The Word object model is moving target with regard to Open XML. The Range.WordXml object has been replaced by the Range.WordOpenXML Property.

Transforming Open XML WordprocessingML to XHtml A “map” listing 18 articles on the subject of Open XML and XHTML. Truly groundbreaking for Microsoft!

Open XML for Word 2010 VSTO links:

Open XML, the “Custom XML” litigation and Content Controls

So, I’ve talked about what appears to be my “Custom XML” problem earlier. It may be the right place and time to add a few flippant remarks.

Microsoft’s recognition of this Texan ruling lies in “Utility to manage custom XML markup feature availability for customers outside the United States and its territories”; the title speaks for itself. Articles like “Associating Data with Content Controls” from the TechNet world (Gray Knowlton) go deeper into this “Custom XML” issue (and back to Eric White).

I’m sure I was wearing headphones with the sound going directly into my ears while Paul Thurrott in some episode of Windows Weekly mentioned in passing that “Microsoft complies with court, strips Word of custom XML.” It was a jury in Texas that decided that my digital life should be intimately disrupted as “Microsoft has issued updates for Word 2007 and Word 2003 that strip those applications of a feature that infringes on the patent of a tiny Canadian software company, i4i.” And I’m flippantly sure that Paul Thurrott said that this change will have an “insignificant” impact on whatever he continually says “whatever” about… so, speaking of bad comedy, here’s a picture from a previous post showing just how much I’m into “custom XML”:

One important finding of mine disagrees with the use of the word “strip” in sentences like:

So what do you do if you have custom XML in your Word documents? If you don’t use the custom XML, then there’s no problem, just open the files and Word will strip it out, leaving you the rest of the document. Same if your use can be switched to using another feature. You will lose your existing markers but otherwise can continue.
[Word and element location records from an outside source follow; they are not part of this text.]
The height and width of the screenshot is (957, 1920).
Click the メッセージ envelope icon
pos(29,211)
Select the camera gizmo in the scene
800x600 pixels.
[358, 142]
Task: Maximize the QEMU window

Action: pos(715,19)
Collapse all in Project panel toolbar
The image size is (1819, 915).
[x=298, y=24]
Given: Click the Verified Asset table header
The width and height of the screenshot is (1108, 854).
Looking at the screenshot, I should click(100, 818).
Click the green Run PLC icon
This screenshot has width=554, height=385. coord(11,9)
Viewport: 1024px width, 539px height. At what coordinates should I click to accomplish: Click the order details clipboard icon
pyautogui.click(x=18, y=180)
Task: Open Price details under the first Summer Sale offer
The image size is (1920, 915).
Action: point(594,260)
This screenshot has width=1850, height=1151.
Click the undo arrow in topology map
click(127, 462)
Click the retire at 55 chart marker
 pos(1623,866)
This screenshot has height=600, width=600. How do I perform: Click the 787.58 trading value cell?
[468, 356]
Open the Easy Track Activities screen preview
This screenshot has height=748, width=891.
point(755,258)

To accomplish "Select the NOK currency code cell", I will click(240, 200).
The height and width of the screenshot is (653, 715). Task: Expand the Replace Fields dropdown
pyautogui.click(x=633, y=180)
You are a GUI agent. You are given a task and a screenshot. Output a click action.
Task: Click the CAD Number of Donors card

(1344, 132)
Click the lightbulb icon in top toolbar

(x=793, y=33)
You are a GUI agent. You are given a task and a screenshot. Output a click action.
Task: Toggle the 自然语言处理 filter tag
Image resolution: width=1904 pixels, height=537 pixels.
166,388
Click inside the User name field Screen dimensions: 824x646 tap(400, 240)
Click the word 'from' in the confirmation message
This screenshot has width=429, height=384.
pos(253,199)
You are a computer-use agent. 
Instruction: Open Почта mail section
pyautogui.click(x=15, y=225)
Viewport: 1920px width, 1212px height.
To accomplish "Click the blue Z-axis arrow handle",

What’s actually happening (according to my copy of Word 2010) is that word is not altering the contents of my documents simply because it contains “custom XML.” This apparently “illegal” content is not displayed in Word 2010. The XML defining the “custom XML” is still stored in the document.

What this suggests (after many hours curled up on the floor sobbing, Why me!) is that the Open XML SDK can be used to reach those fragments of “custom XML”—once there one could:

  • Brutally copy the contents of the document (with a VSTO add-in) and paste it back into Word. This might coerce the “custom XML” tags to show again because (according to my copy of Word 2010) the commands and tools related to “custom XML” work as expected—you simply can’t display your work in a future editing session.
  • Stop using “custom XML” and use the Content Control instead. In “What is ‘Custom XML?’ … and the impact of the i4i judgment on Word,” this suggestion is made. The first subtle problem here is that Content Control visuals don’t appear in draft mode—which is my favorite mode to work in Word.
  • Assume that Microsoft will not let some judge in Texas and some company in Canada stop them from “innovating” with Word. It may take them years but they’ll come out with some kind of “embrace and extend” trick.

In the summer of 2009, Mary Jo Foley reported that Microsoft appealed the decision. Since I’m writing this very, very late to the party, clearly the appeal failed. In fact, in the winter of 2009 we find Tim Bray saying:

I see that Microsoft lost an appeal in the “Custom XML” litigation, and may be forced to disable that functionality in Microsoft Office. This is a short backgrounder explaining what “Custom XML” is about, and why nobody should care.

Hey, let’s drive this issue into the ground (deeper) with Stéphane Rodriguez (in 2008):

It’s interesting that Microsoft bloggers don’t even seem to be [embarrassed] by ridiculous expressions such as “Custom XML”. Custom XML is indeed just as silly as “Office Open XML” : the reason is X in XML already means Custom.